Requirement » Copy every line of the records that includes the word "icon".

Data »
* * * *

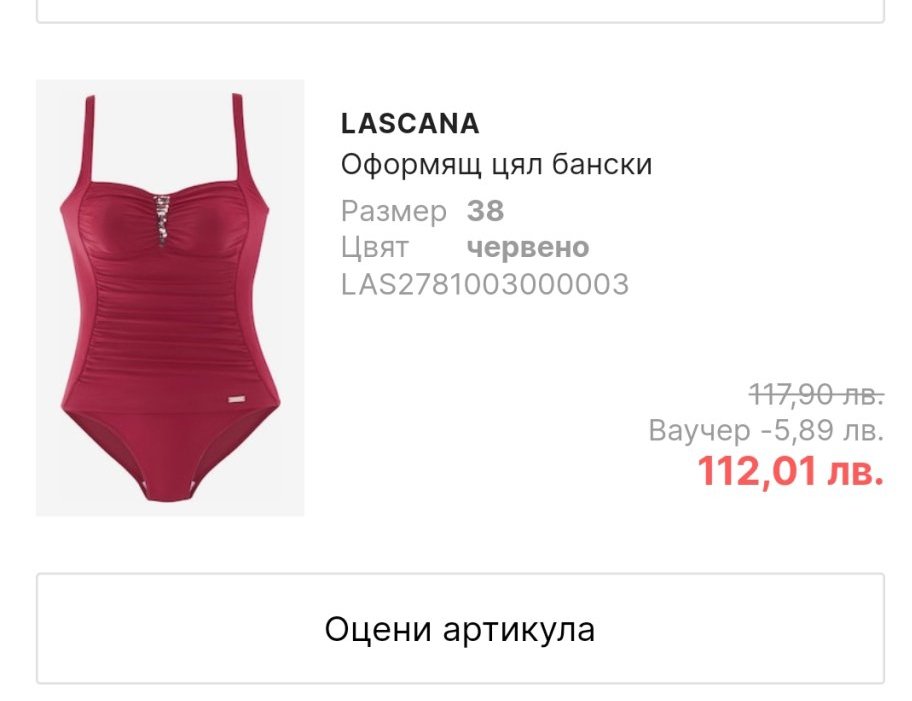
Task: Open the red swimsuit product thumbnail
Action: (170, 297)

* * * *

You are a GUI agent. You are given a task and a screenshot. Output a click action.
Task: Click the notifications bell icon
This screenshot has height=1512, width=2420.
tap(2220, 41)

* * * *

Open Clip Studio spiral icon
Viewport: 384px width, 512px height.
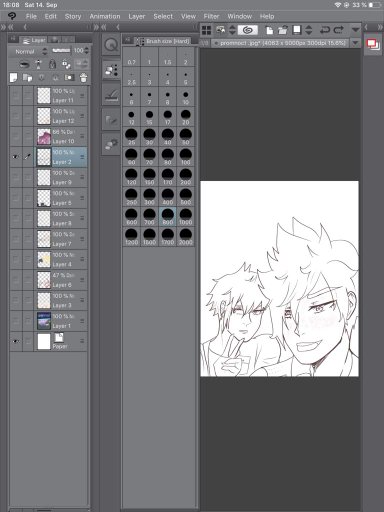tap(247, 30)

* * * *

The answer »
Task: Click the notifications bell icon
Open Clip Studio spiral icon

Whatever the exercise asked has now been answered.